Надо мной был белый потолок, почти незаметно переходивший в столь же белую стену. А та, если скосить взгляд, на определенном этапе сменялась краем белого же одеяла — видимо, с кровати, что служила мне сейчас ложем.
Я осторожно приподнялся на локтях, подспудно ожидая, что тело отзовется волной мучительной боли. Но почувствовал лишь глухую ломоту в мышцах — словно после изнурительной, но заурядной спортивной тренировки — да еще совсем легкое головокружение, стоило мне замереть — почти тут же и отступившее.

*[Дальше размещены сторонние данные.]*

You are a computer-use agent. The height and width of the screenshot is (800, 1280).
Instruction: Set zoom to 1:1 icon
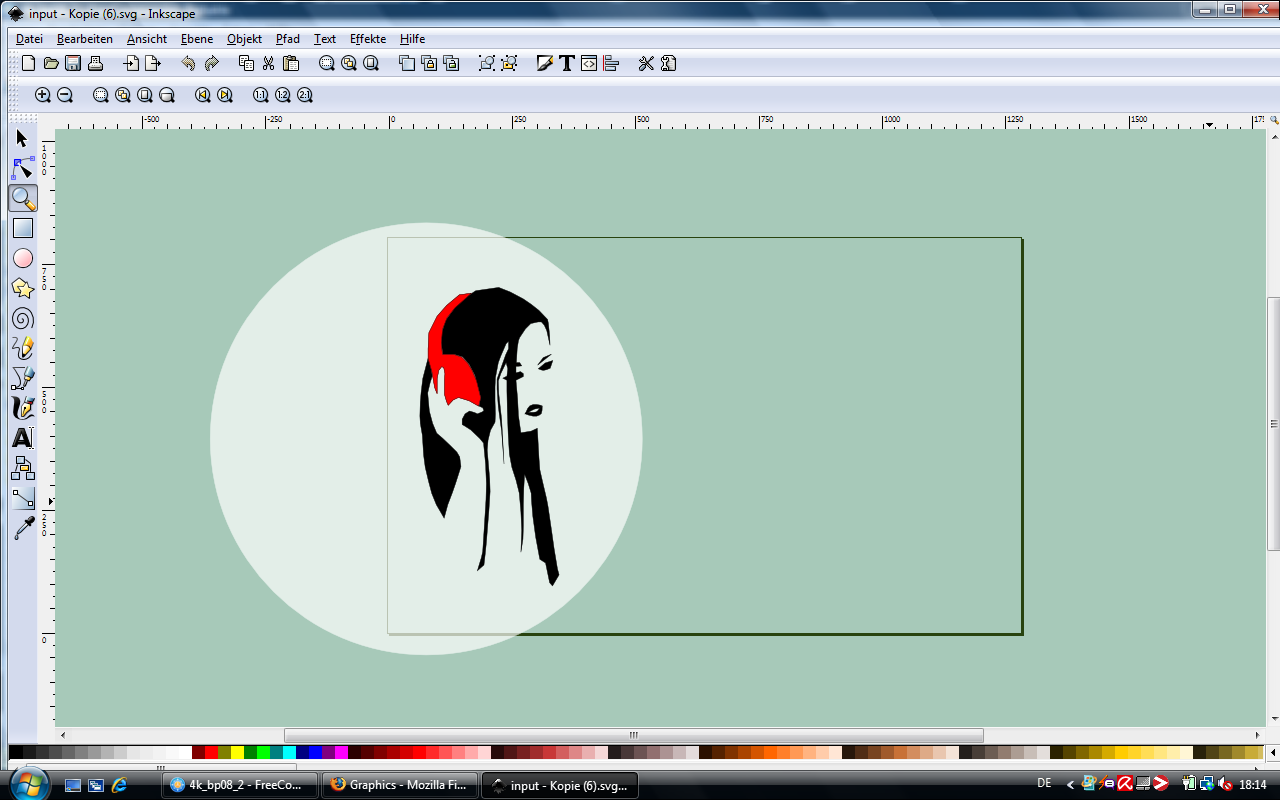tap(260, 95)
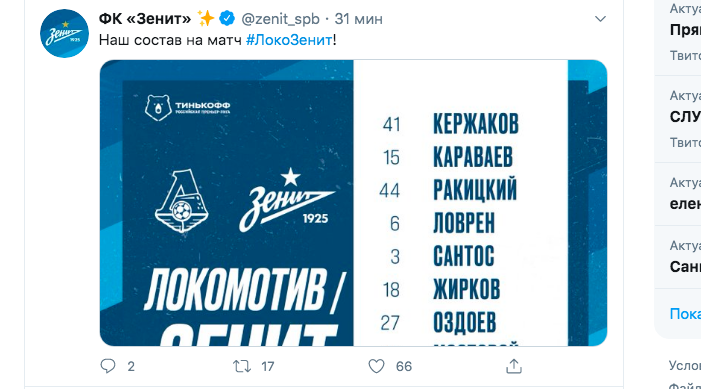
Task: Open the @zenit_spb handle
Action: 280,19
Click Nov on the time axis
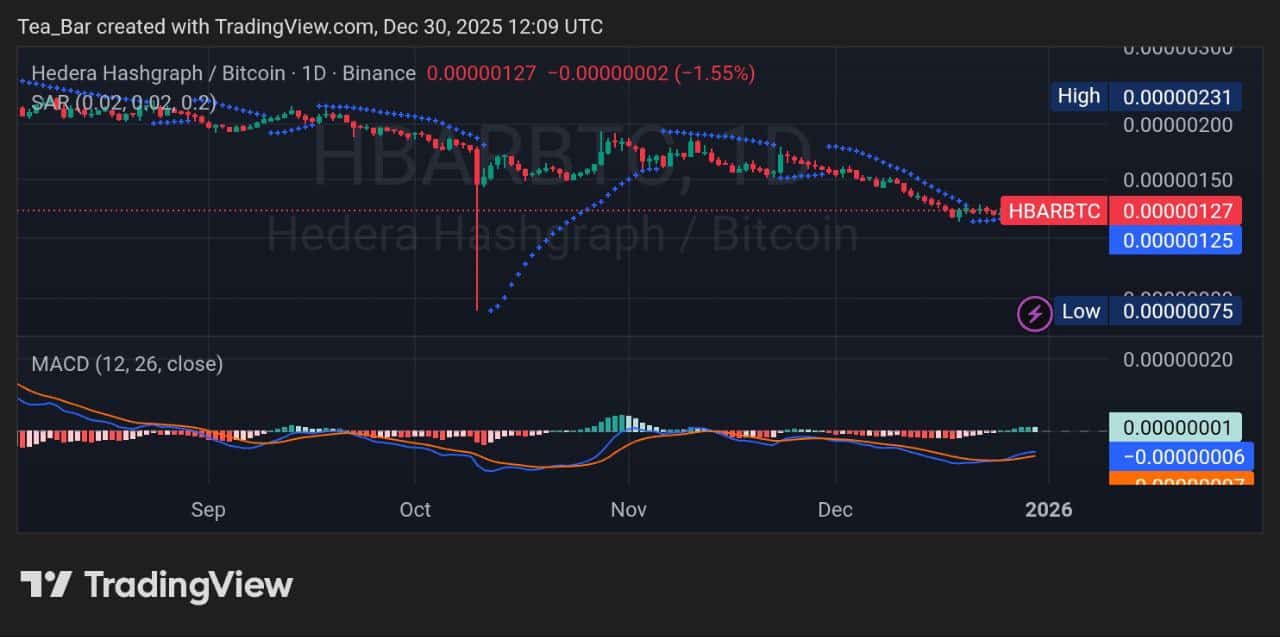The height and width of the screenshot is (637, 1280). tap(628, 510)
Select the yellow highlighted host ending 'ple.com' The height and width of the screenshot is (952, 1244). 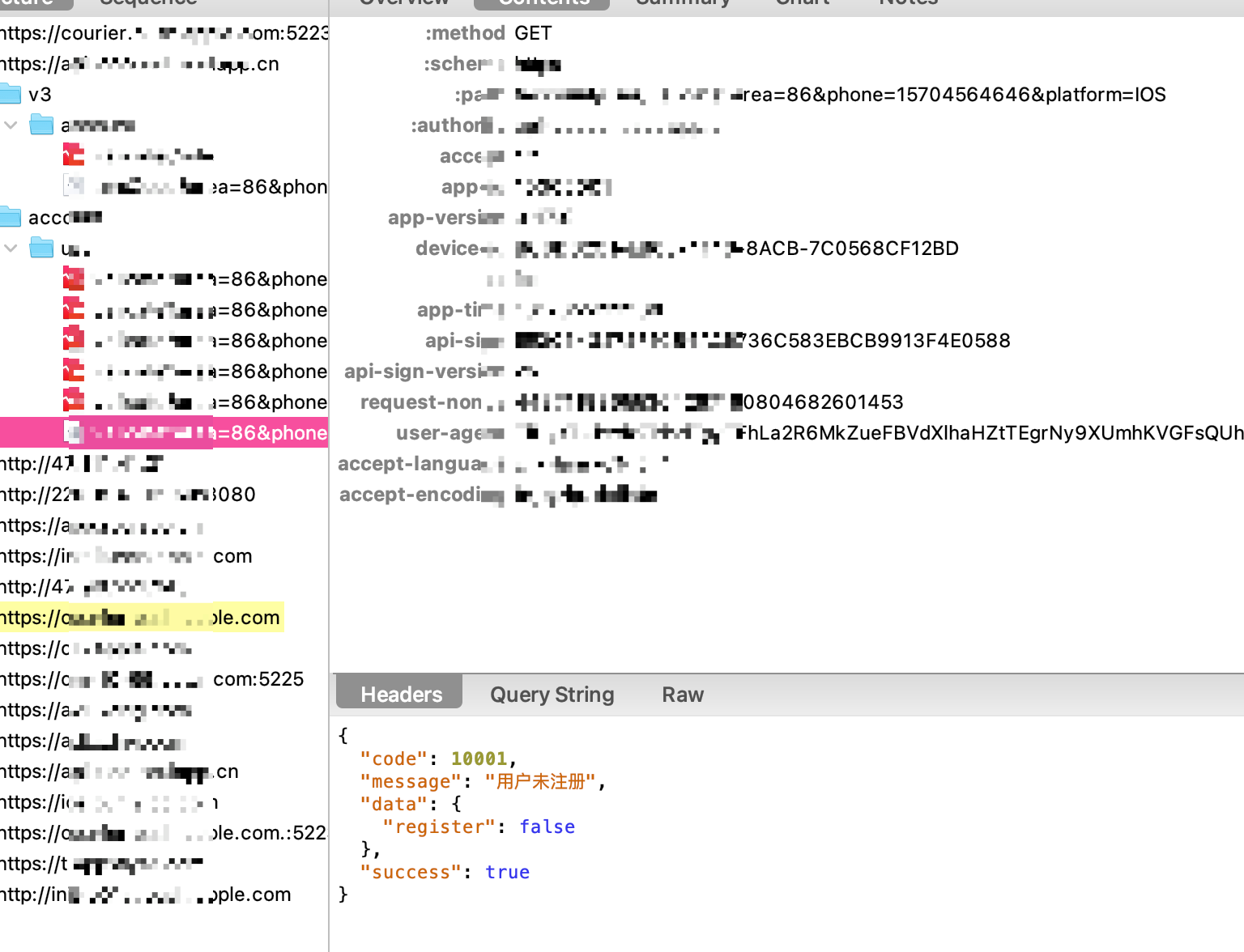click(x=142, y=618)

Хм… Это сколько же я тут провалялся без чувств, что все у меня настолько хорошо? Неделю? Две?
И, собственно, где я?
Откуда-то слева-сзади вдруг пришло легкое дуновение, и сразу за ним — шорох. Я обернулся — нерасчетливо резко: вот тут голова у меня закружилась уже всерьез, подкатила тошнота.
Как ни странно, это меня скорее успокоило: теперь, типа — другое дело! А то вообразил себя чудесно исцелившимся!
А тем временем ко мне в комнату — судя по всему, больничный бокс — вошел человек лет сорока с петлицами майора на полевой форме.
— Лежите-лежите, товарищ лейтенант, — бросил он мне еще с порога — очевидно приняв мою борьбу с приступом дурноты за попытку подняться с кровати.
Так-то, вскакивать на ноги у меня и в мыслях не было.
Я сглотнул, сдерживая рвотный порыв. Втянул носом воздух, медленно выдохнул. Повторил. Помогло.
Между тем майор опустился на стул у стены, после чего представился:
— Меня зовут Хан У Джин, я представляю Управление 35-й Комнаты.
Меня едва снова не замутило. Как говаривают корейцы, закроешь заднюю дверь — откроется передняя! Ну или по-русски: из огня да в полымя! Не Кукка анчжон повисон – так 35-я Комната! Хрен редьки не слаще — опять-таки выражаясь языком некогда родных мне осин.